Recast the stretch of the listing that opens with the line containing "1316x909 pixels. Task: Click" and closes with the line containing "The height and width of the screenshot is (823, 971)." as a numbered list with blank lines omitted, using those lines and no others.

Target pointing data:
====
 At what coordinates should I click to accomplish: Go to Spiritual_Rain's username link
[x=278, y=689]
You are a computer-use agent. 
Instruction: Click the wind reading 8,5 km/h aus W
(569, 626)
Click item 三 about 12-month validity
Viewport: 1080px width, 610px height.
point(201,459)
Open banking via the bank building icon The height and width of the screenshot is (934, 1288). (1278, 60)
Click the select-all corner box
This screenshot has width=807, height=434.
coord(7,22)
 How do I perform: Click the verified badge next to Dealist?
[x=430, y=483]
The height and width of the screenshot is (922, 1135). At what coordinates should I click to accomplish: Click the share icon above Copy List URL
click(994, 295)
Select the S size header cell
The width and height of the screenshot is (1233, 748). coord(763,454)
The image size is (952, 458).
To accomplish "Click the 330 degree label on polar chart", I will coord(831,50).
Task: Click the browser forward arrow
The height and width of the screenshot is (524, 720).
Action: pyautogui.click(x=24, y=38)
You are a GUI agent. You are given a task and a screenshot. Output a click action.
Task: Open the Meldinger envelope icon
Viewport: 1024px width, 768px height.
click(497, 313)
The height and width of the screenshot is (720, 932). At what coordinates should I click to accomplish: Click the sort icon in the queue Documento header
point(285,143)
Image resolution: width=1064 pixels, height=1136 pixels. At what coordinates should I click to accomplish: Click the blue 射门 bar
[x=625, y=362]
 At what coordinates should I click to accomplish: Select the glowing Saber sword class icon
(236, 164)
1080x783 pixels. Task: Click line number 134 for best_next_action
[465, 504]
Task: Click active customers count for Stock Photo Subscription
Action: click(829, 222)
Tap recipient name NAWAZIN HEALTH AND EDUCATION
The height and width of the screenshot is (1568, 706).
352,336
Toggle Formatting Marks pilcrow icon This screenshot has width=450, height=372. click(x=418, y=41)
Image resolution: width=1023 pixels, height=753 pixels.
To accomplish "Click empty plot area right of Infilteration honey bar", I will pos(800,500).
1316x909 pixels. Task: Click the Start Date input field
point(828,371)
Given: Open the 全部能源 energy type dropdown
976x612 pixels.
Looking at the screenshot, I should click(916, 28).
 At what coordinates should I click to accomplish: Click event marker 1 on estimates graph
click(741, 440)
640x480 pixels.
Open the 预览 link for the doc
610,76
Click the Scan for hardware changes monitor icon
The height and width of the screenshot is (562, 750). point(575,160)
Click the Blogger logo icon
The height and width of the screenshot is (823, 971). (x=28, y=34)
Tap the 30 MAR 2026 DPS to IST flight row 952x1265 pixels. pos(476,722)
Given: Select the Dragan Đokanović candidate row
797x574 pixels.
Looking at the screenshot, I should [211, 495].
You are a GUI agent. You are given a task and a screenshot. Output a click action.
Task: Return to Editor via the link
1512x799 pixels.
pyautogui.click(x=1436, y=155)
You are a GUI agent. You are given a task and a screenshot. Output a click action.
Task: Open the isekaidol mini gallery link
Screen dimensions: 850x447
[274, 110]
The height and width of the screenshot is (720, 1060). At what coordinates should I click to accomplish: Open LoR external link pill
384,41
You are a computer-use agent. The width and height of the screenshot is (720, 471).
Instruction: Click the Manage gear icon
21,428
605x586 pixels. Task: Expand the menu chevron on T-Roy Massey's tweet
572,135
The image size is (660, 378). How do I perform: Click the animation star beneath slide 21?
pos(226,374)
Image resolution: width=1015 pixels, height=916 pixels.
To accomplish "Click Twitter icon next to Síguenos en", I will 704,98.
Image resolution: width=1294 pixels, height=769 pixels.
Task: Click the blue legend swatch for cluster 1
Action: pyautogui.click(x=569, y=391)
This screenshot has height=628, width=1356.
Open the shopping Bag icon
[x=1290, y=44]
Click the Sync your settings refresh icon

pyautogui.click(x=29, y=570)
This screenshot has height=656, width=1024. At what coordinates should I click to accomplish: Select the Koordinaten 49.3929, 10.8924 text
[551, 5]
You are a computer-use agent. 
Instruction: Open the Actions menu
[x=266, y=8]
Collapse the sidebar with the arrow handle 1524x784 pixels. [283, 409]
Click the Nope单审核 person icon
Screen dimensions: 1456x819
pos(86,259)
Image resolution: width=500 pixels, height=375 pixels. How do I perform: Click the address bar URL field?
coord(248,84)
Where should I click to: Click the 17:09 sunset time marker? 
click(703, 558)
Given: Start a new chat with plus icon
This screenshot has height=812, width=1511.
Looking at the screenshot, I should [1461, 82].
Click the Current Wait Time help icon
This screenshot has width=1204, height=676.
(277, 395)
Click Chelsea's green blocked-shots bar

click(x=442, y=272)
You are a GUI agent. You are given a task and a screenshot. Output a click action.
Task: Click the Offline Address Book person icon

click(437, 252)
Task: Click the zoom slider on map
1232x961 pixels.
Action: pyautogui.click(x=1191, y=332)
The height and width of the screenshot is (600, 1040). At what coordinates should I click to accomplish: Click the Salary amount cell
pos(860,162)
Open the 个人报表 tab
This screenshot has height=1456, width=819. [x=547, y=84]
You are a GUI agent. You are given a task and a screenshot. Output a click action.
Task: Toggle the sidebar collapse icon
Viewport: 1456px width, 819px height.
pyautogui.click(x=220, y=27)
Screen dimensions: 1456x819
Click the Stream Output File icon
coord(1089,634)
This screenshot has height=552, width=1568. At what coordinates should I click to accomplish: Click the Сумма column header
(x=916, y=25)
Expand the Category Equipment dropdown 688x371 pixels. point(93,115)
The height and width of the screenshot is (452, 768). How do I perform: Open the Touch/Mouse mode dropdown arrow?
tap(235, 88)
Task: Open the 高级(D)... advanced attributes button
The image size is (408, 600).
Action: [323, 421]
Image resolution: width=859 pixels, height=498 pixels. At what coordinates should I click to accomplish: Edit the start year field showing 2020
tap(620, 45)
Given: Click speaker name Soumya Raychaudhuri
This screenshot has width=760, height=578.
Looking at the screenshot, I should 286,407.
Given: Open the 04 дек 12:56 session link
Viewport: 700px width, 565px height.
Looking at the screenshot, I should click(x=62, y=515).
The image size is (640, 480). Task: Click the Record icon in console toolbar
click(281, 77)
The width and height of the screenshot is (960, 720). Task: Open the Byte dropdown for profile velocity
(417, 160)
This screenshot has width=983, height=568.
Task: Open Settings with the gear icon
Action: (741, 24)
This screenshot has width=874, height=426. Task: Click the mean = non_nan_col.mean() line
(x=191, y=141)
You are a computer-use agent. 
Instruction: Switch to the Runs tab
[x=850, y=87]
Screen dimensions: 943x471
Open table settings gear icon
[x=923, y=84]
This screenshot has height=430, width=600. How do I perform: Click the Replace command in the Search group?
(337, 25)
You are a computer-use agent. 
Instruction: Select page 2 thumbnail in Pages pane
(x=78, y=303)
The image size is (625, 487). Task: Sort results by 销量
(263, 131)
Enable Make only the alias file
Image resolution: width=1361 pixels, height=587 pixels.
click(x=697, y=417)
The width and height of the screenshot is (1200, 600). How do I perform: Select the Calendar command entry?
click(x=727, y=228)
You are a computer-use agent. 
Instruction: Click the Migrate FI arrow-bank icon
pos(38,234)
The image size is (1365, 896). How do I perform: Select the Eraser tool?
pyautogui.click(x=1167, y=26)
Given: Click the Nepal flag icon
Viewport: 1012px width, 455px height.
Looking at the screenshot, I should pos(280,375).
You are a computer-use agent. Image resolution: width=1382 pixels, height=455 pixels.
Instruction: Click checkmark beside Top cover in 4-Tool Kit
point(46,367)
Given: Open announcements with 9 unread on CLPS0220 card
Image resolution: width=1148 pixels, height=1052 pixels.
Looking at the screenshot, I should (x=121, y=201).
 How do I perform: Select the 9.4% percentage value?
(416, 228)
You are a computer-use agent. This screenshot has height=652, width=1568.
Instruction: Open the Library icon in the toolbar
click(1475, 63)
====
EXERCISE OUTPUT:
1. 1316x909 pixels. Task: Click the Start Date input field
2. point(828,371)
3. Given: Open the 全部能源 energy type dropdown
4. 976x612 pixels.
5. Looking at the screenshot, I should click(916, 28).
6.  At what coordinates should I click to accomplish: Click event marker 1 on estimates graph
7. click(741, 440)
8. 640x480 pixels.
9. Open the 预览 link for the doc
10. 610,76
11. Click the Scan for hardware changes monitor icon
12. The height and width of the screenshot is (562, 750). point(575,160)
13. Click the Blogger logo icon
14. The height and width of the screenshot is (823, 971). (x=28, y=34)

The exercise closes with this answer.